Tarefa a realizar:
Responda, com base no texto sobre a lei da eutanásia, a estas perguntas:
(a) De que seriam acusados os autores da lei se ela não fosse tão rigorosa?
(b) Quem escreve o texto diz ter alguma solução para resolver esta contradição?
(c) Que coisa é considerada pouco sensata no final do texto?

-------- Texto fornecido

Dirão os autores da lei que, por este raciocínio, serão “presos por ter cão e presos por não ter”. Se a lei não fosse tão rigorosa, seriam acusados de querer banalizar o recurso à eutanásia; sendo a lei rigorosa, são acusados de prever um mecanismo excessivamente complexo e onde a vontade do doente pode, afinal, ser irrelevante.

Tenho alguma solução para resolver esta contradição? Não tenho. E por isso mesmo, considero que não é sensato legislar sobre esta matéria.

----------------
-------- Registos extraídos

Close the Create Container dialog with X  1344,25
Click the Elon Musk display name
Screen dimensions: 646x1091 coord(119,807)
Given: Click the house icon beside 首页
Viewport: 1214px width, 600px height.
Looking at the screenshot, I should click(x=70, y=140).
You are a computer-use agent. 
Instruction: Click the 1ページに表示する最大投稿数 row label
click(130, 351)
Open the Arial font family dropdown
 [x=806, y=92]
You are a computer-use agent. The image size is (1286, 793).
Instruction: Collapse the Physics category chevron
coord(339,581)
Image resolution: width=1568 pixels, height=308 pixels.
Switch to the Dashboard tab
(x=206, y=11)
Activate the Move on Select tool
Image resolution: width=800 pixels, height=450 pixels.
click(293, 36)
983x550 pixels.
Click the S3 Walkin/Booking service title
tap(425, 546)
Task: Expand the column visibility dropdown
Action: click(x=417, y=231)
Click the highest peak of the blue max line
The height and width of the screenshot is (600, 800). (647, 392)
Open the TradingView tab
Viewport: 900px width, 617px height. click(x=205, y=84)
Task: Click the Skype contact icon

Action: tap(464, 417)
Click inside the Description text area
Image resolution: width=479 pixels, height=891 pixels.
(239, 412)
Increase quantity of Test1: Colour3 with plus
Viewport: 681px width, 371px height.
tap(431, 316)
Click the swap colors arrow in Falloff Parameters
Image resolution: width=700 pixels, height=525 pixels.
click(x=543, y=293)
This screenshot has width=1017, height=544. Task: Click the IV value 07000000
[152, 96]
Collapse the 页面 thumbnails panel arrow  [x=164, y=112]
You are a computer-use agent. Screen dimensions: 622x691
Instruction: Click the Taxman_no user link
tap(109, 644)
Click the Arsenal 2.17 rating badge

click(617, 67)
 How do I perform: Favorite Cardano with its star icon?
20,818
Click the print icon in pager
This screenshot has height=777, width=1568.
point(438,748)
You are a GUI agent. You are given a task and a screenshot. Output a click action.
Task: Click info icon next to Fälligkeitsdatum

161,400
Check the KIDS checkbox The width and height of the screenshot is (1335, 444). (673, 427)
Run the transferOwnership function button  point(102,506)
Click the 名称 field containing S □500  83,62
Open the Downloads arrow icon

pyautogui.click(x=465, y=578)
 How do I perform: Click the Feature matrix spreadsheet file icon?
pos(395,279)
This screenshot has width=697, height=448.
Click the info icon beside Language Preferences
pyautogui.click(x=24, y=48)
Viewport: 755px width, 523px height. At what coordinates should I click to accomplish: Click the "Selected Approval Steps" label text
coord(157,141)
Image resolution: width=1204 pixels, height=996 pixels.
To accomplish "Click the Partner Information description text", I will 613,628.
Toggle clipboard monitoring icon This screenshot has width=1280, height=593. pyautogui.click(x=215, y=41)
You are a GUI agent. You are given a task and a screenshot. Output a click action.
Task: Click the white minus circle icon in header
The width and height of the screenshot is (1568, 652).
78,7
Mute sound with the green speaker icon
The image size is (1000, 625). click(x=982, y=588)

----------------

Resolução da tarefa:
(a) De querer banalizar o recurso à eutanásia.
(b) Não.
(c) Legislar sobre esta matéria.